The former Attorneys-General have written to the Prime Minister Anthony Albanese and the Federal Attorney-General Mark Dreyfus expressing their concerns and seeking a renewed focus on getting Julian Assange released from Belmarsh Prison and returned to Australia.
Dear Prime Minister,
We write to you as former Attorneys-General and Ministers for Justice about the on-going plight of Australian citizen Julian Assange.
We believe that it is incumbent upon us, as former chief law officers and ministers with responsibility for the justice system within our various jurisdictions, to urge you and your Government to renew your endeavours to ensure our closest ally, the United States, ends its pursuit of Mr Assange so he can be released from Belmarsh prison and returned home to Australia. Whatever one’s view of his actions, he has not been a free man for eleven years and has arguably more than served his time, if he ever even had a case to answer.
As you would be aware, Australian journalists in recent times have been rightly lauded for their work in exposing allegations of war crimes committed by Australian troops in Afghanistan. In stark contrast, Julian Assange has been detained for over four years in London’s Belmarsh prison, on top of his effective imprisonment in the Embassy of Ecuador in London for seven years, because the US wants to extradite him to face charges which relate to the publication of details of US war crimes in both Afghanistan and Iraq.

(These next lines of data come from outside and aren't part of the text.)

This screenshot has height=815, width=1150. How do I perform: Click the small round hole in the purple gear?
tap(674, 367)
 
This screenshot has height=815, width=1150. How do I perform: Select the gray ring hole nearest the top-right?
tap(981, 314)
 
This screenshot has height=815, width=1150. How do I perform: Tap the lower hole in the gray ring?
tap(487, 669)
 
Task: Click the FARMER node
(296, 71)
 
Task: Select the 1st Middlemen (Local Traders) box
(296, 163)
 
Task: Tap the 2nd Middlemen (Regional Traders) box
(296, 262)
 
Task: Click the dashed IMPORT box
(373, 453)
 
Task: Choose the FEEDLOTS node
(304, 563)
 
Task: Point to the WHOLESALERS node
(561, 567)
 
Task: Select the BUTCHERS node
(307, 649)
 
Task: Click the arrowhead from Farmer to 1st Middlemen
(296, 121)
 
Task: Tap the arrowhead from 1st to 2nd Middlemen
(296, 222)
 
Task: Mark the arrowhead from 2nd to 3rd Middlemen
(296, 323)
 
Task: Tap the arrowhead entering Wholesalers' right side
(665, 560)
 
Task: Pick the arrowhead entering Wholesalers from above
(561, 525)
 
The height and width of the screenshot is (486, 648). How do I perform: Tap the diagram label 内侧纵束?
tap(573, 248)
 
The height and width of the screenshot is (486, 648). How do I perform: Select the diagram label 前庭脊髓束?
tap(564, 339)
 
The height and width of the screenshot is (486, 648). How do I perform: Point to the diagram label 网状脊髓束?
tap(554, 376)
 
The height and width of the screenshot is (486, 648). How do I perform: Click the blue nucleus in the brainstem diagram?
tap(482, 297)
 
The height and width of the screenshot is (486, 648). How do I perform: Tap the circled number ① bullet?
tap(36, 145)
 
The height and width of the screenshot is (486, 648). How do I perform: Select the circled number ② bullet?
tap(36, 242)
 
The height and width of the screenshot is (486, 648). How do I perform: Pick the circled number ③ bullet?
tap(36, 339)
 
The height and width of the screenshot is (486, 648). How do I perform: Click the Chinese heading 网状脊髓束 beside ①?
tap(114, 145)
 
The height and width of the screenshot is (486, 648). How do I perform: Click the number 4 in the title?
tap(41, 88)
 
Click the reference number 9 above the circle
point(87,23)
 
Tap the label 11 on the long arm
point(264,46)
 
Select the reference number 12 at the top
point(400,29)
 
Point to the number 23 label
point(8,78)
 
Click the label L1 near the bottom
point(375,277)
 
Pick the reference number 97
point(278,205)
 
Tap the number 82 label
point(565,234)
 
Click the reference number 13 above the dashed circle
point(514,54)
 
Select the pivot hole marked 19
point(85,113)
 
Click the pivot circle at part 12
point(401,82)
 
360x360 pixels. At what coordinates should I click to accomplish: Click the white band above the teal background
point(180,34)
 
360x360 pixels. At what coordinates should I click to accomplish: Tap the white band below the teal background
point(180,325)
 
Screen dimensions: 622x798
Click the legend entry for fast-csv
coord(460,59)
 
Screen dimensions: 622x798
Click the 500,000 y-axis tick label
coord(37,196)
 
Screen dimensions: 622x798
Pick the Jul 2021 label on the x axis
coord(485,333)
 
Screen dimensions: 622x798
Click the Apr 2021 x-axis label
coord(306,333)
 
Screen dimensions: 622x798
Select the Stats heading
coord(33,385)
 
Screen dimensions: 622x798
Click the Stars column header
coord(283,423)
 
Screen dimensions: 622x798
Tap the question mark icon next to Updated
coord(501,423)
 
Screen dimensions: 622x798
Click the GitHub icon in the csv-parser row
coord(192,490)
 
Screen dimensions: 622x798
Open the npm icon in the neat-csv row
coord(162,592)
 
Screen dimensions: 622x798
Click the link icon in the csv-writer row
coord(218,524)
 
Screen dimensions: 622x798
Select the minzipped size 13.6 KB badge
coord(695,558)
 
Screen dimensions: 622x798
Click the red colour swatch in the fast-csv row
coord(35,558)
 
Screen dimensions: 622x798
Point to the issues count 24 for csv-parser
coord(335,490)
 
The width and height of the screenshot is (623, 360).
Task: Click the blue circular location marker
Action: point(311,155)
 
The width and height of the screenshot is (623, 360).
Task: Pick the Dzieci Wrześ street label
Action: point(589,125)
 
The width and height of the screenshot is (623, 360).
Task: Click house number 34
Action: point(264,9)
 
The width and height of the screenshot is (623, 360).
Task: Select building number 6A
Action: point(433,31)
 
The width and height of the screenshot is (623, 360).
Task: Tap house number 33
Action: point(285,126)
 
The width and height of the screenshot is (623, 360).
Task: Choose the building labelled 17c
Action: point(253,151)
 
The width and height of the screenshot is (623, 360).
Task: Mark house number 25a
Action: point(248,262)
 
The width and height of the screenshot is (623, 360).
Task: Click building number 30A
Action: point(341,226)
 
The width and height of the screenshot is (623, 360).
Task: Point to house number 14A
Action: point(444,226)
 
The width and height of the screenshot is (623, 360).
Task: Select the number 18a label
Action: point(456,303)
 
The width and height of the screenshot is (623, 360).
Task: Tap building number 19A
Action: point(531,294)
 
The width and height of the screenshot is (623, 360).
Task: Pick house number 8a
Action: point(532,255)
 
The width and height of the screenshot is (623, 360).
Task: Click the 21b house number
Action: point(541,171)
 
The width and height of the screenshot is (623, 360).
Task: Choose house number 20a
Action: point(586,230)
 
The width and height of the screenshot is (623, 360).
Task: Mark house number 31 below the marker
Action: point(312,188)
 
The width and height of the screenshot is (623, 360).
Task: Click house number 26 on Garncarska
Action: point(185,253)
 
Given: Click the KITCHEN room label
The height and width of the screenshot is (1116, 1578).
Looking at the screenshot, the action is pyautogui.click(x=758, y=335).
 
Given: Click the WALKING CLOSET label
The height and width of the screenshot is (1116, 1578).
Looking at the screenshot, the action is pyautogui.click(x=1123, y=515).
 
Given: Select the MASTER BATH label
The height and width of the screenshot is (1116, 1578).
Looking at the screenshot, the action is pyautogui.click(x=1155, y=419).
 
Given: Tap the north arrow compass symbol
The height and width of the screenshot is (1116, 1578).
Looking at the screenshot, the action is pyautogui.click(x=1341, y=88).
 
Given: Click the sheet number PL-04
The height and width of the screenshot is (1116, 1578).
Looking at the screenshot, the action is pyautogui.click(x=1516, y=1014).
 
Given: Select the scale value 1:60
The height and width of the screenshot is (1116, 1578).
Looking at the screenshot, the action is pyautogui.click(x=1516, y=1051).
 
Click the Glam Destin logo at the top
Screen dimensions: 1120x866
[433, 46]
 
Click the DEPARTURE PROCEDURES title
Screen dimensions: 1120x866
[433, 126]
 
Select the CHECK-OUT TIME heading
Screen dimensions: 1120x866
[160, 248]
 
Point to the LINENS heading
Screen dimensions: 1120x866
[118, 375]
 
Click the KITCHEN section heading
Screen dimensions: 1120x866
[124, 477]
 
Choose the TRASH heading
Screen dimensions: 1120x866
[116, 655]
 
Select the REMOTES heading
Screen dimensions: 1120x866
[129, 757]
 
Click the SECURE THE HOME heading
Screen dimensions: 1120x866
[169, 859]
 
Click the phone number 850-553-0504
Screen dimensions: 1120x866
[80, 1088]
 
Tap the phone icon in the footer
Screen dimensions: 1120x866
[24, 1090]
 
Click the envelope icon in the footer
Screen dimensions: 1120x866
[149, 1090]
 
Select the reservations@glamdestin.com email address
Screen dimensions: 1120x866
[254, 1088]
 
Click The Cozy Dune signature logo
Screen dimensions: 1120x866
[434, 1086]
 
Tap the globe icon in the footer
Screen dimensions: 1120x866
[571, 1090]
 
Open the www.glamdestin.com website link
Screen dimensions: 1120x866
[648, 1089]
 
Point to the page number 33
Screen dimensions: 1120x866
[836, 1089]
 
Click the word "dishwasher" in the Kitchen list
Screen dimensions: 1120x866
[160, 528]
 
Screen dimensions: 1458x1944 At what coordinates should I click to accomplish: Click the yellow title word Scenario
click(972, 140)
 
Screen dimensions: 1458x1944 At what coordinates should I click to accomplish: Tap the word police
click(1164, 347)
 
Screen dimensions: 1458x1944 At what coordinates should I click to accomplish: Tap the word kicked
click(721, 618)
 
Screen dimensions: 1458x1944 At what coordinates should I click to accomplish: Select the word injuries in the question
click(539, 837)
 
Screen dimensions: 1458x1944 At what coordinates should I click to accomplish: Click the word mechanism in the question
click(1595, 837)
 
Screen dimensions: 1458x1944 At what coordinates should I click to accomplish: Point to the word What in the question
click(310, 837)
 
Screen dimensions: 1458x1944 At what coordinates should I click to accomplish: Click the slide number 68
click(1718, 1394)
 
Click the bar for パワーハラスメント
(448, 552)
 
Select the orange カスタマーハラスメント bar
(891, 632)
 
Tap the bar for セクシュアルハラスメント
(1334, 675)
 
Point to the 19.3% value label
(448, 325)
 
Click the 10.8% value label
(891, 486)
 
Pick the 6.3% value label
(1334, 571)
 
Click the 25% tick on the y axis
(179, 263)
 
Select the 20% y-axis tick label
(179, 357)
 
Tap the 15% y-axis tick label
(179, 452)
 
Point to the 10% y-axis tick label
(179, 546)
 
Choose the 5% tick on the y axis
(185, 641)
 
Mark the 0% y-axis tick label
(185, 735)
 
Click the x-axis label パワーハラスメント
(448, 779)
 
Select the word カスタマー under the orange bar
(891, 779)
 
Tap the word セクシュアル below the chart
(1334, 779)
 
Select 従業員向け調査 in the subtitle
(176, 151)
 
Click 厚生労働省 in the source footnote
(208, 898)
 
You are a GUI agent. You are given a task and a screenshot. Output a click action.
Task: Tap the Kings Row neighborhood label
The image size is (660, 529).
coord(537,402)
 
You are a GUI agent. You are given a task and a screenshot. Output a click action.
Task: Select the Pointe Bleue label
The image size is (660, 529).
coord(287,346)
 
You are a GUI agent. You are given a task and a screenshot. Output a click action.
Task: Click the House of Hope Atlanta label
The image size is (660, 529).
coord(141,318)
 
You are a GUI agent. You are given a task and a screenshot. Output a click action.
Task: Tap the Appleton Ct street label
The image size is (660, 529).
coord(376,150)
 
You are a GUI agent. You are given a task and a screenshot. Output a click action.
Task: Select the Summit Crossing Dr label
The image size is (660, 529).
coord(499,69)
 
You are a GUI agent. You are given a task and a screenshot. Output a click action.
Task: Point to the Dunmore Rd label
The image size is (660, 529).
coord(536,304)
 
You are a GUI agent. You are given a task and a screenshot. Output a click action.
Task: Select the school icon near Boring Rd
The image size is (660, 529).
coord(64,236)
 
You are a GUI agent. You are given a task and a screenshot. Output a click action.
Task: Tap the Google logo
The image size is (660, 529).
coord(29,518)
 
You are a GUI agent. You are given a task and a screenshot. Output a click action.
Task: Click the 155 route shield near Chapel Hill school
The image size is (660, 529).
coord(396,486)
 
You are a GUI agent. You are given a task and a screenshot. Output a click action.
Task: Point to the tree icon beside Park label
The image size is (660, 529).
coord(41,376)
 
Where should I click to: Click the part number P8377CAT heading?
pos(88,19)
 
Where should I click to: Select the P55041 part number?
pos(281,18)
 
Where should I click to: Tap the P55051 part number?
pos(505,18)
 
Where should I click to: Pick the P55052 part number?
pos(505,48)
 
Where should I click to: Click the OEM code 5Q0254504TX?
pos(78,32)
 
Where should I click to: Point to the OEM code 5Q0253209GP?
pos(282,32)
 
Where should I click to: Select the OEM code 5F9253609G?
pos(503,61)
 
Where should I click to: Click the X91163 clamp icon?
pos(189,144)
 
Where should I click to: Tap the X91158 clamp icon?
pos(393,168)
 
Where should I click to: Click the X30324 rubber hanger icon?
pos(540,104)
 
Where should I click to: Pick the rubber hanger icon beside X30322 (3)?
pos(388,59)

We believe that the treatment of Julian Assange, as opposed to Australian journalists, is deeply troubling given that in both cases the right of the public to know about war crimes, whenever and wherever they are committed, is crucial.
In Australia we, quite rightly, condemn countries such as China, which seek to prosecute individuals who are not living in that country for exposing breaches of human rights or corruption. Despite this, the United States is applying extra-territorial reach by charging Assange, who is not a US citizen and did not commit alleged crimes in the US, under its Espionage Act. We believe that this sets a very dangerous precedent and has the potential to put at risk anyone, anywhere in the world, who publishes information that the US unilaterally deems to be classified for security reasons. This action should be of real concern to the Government because of its impact on journalists and whistle-blowers.
In relation to the on-going incarceration of Mr Assange, we say enough is enough and we look to you and your government to do all you can to satisfactorily resolve this matter quickly. As you have rightly said, both as Opposition leader and Prime minister, the Assange case must be brought to an end.
We have forwarded a copy of this correspondence to the Federal Attorney-General, the Honourable Mark Dreyfus KC.